*INFORMATION SUPPLIED:*
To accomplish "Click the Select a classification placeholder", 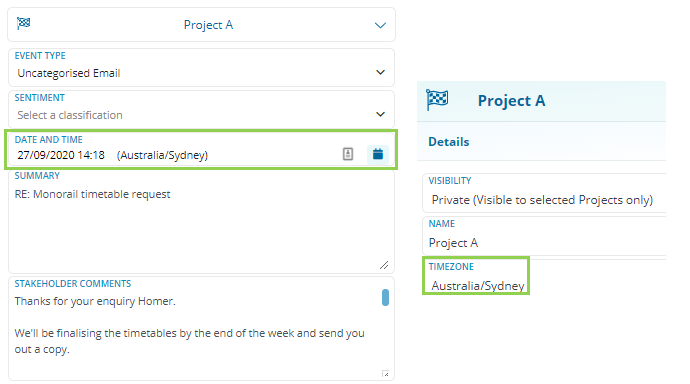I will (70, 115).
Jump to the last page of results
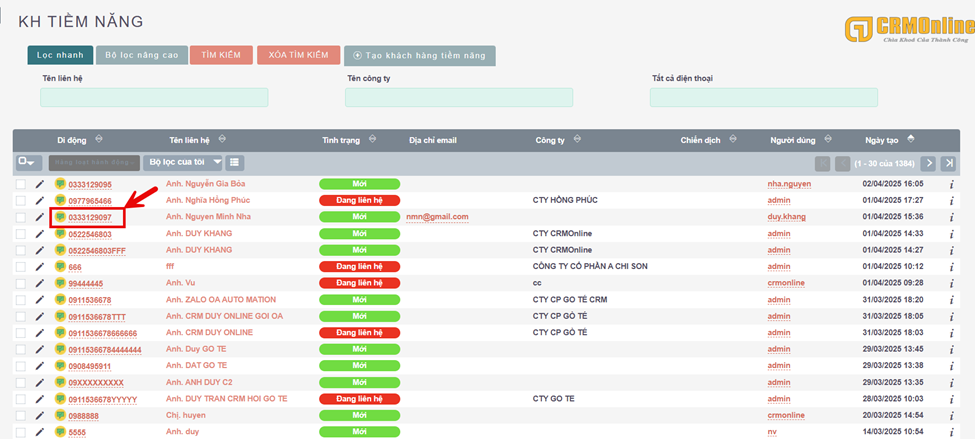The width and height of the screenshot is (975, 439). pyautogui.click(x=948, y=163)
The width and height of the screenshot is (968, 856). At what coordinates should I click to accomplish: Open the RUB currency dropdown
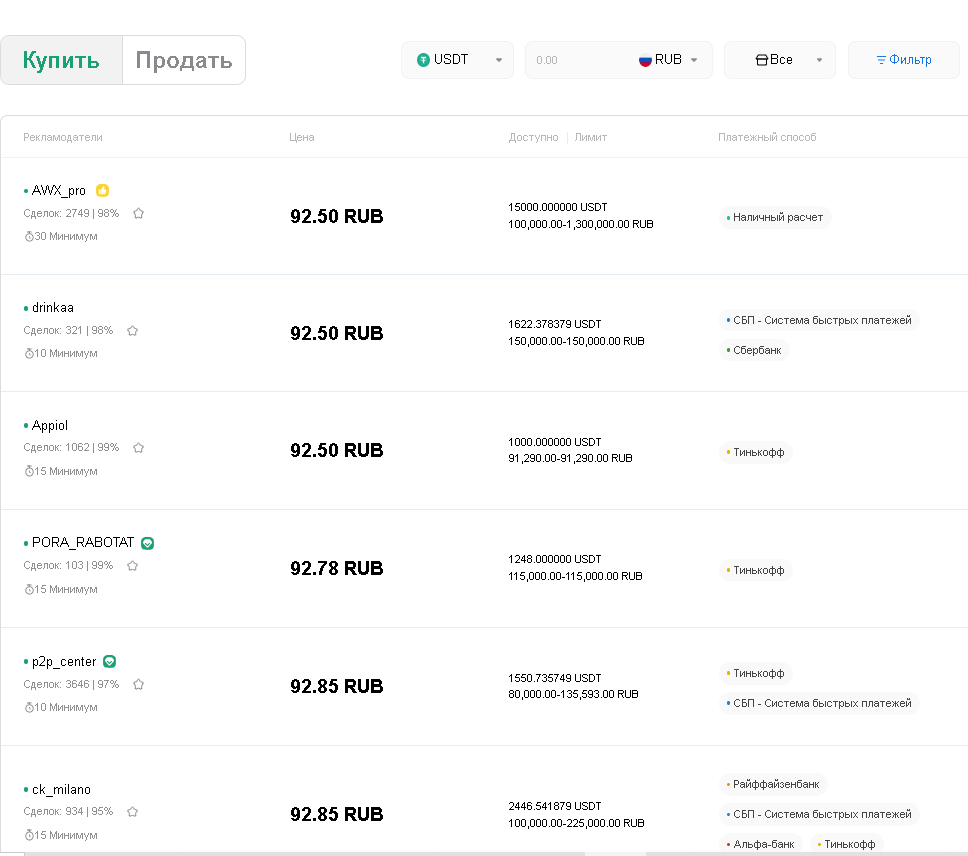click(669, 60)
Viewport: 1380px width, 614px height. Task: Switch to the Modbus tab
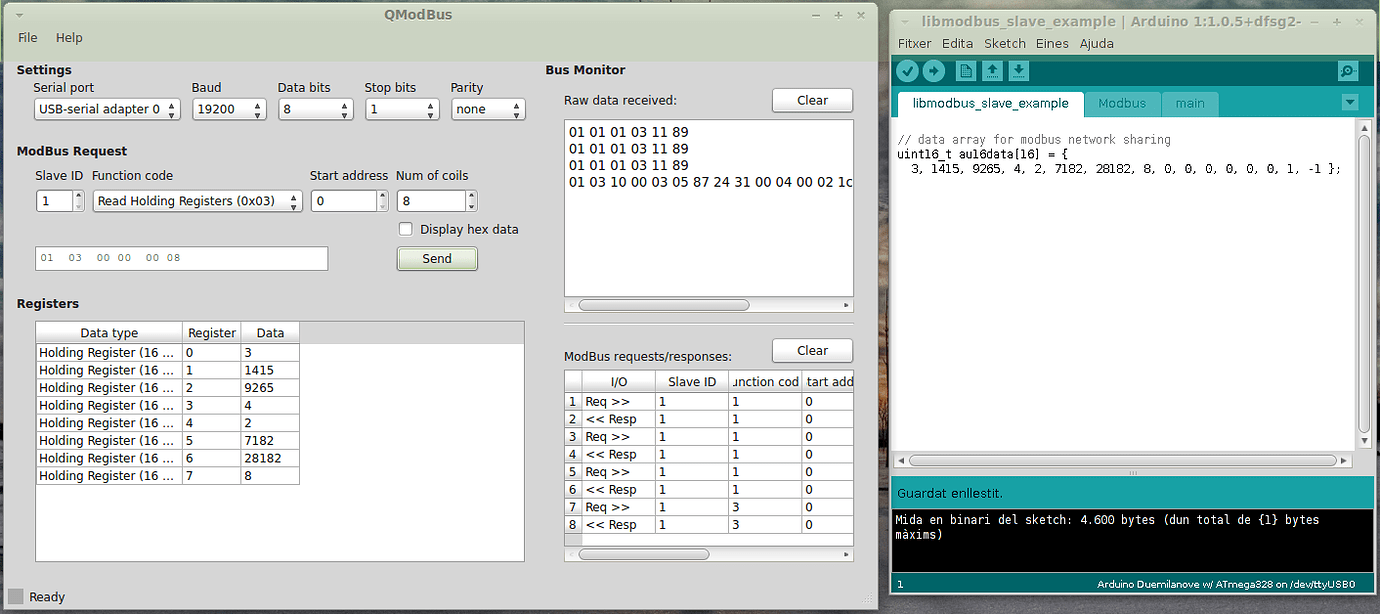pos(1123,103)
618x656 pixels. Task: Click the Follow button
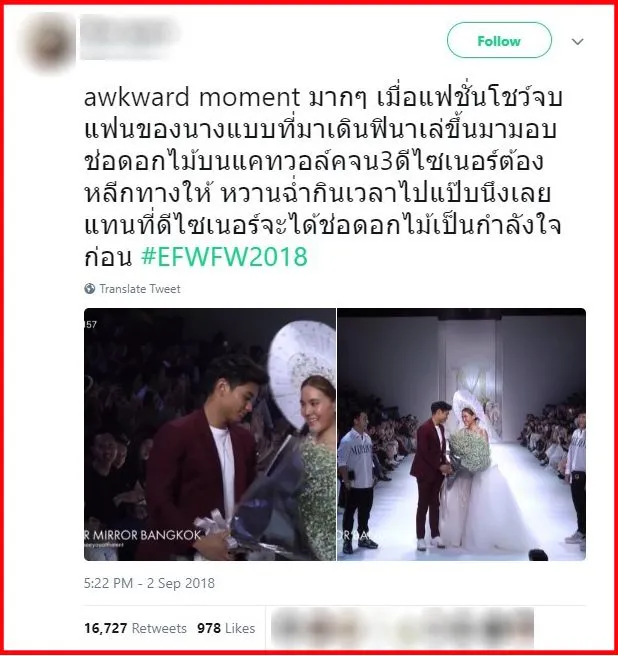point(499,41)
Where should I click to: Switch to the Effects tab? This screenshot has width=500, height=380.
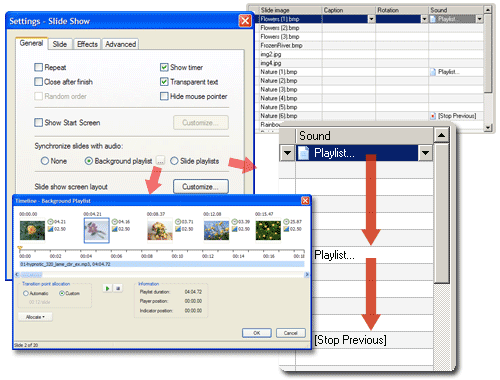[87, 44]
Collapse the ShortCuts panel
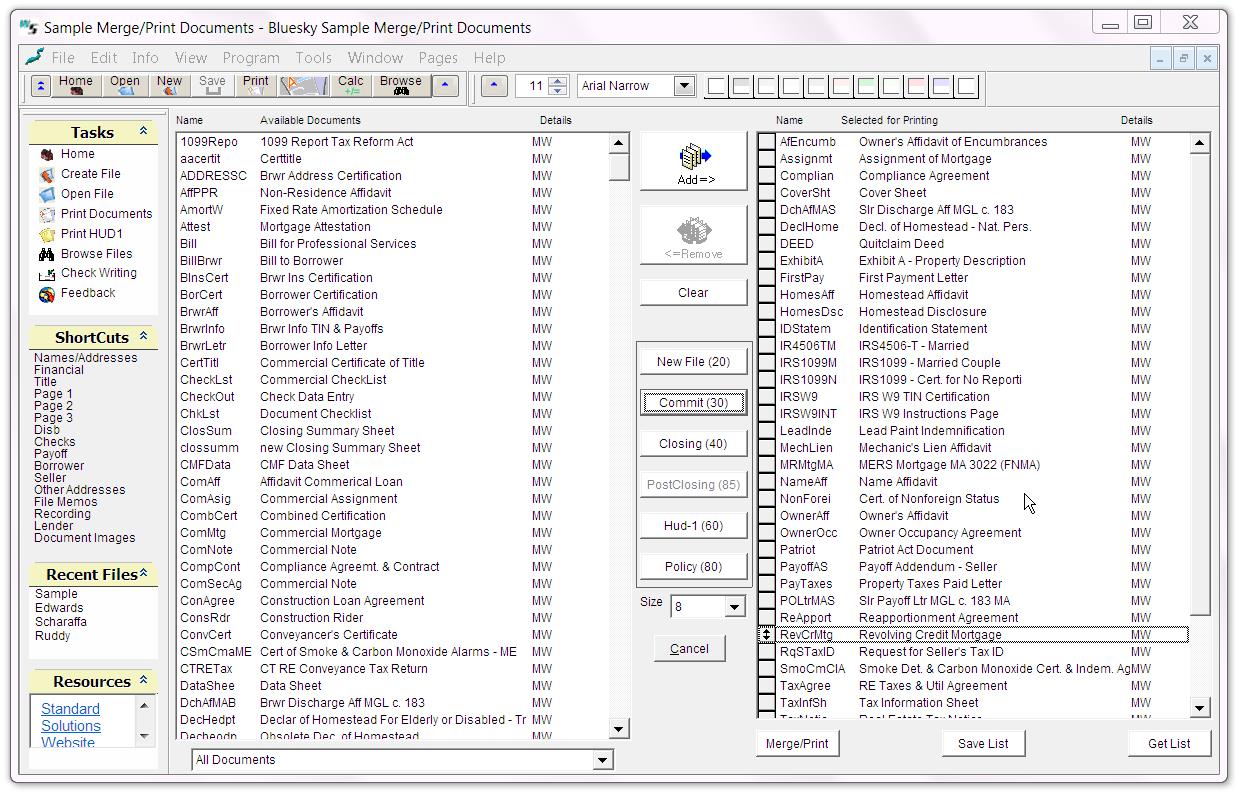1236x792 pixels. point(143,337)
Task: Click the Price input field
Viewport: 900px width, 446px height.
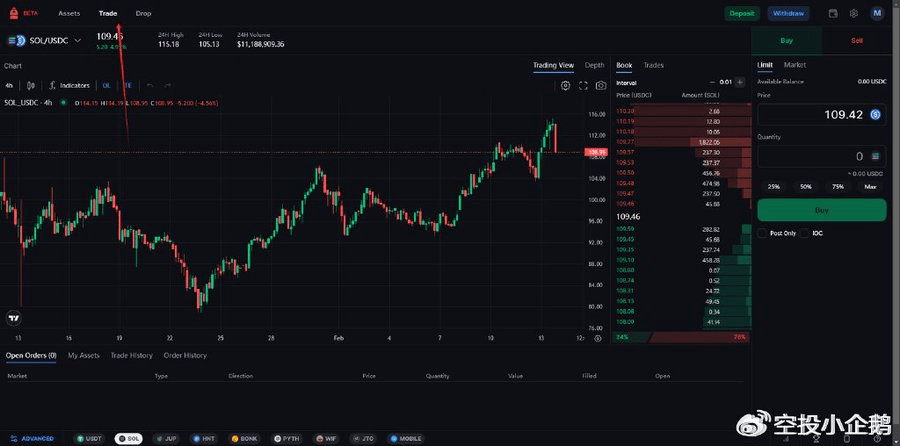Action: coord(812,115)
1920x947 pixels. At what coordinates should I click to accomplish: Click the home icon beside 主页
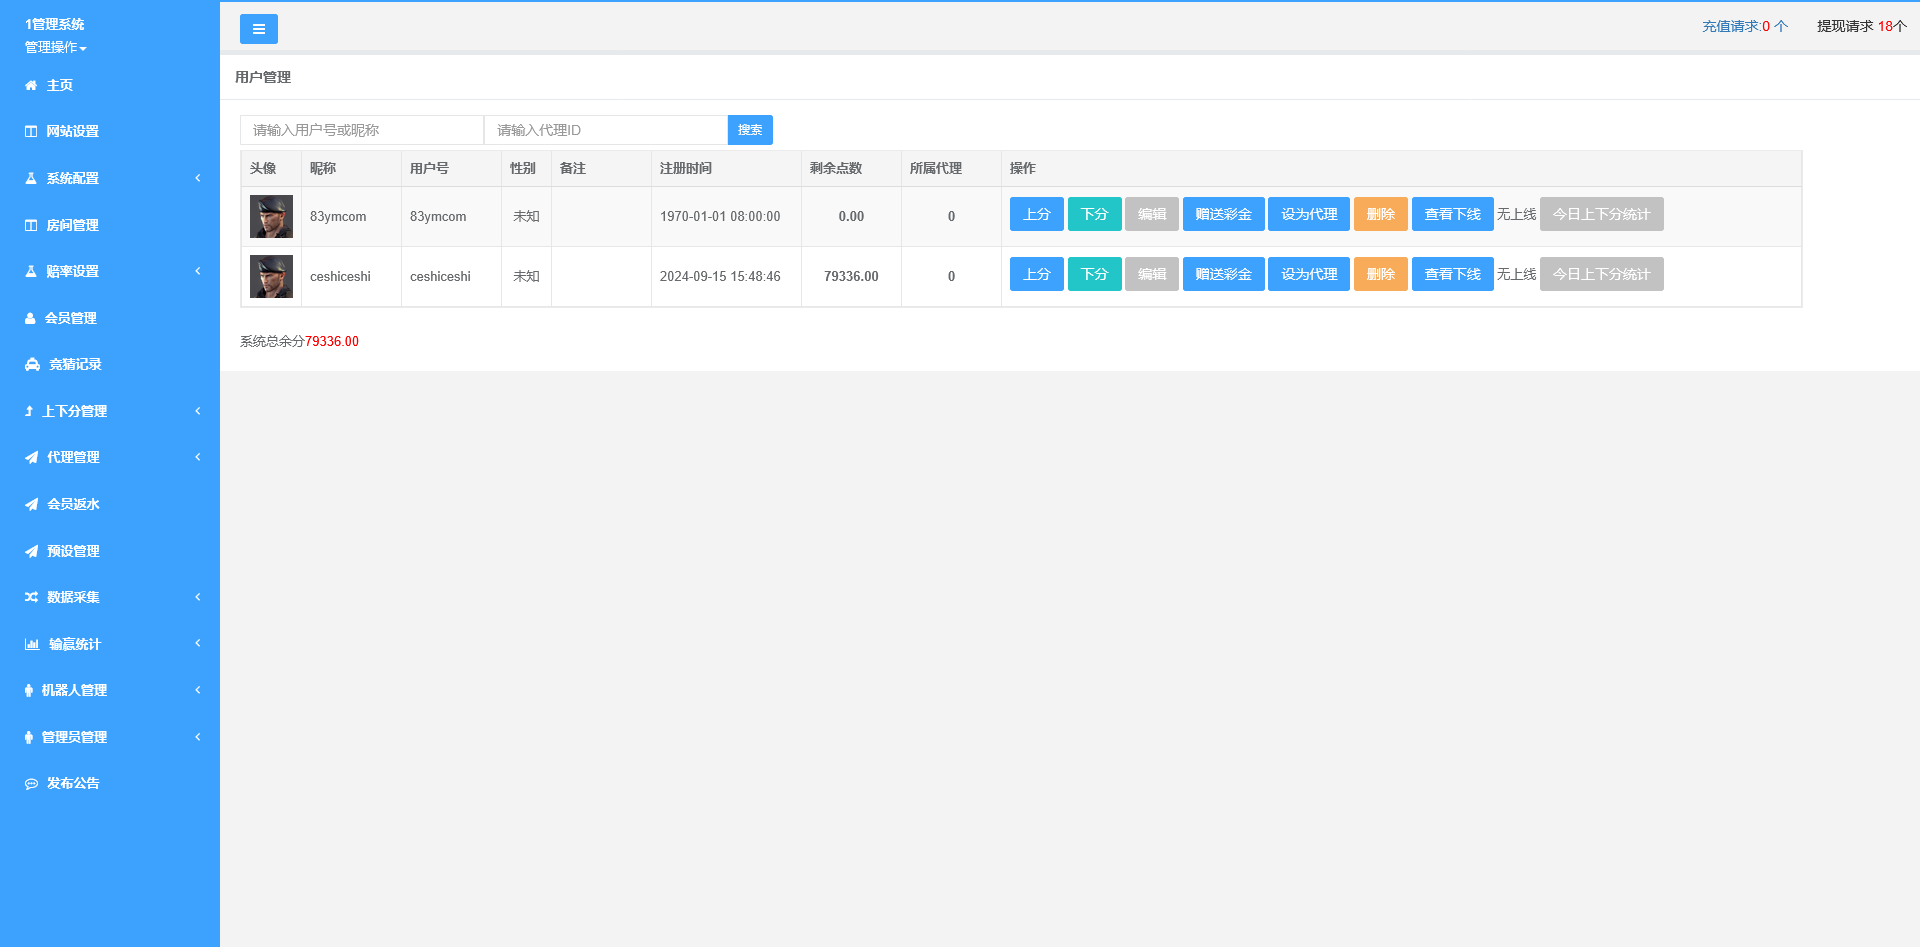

*PROBLEM:* I need the lines from the one holding "Viewport: 900px width, 446px height." through the last line of the entries set down exactly, with every picture left out.

*EXPECTED ANSWER:*
Viewport: 900px width, 446px height.
Action: coord(812,115)
1920x947 pixels. At what coordinates should I click to accomplish: Click the home icon beside 主页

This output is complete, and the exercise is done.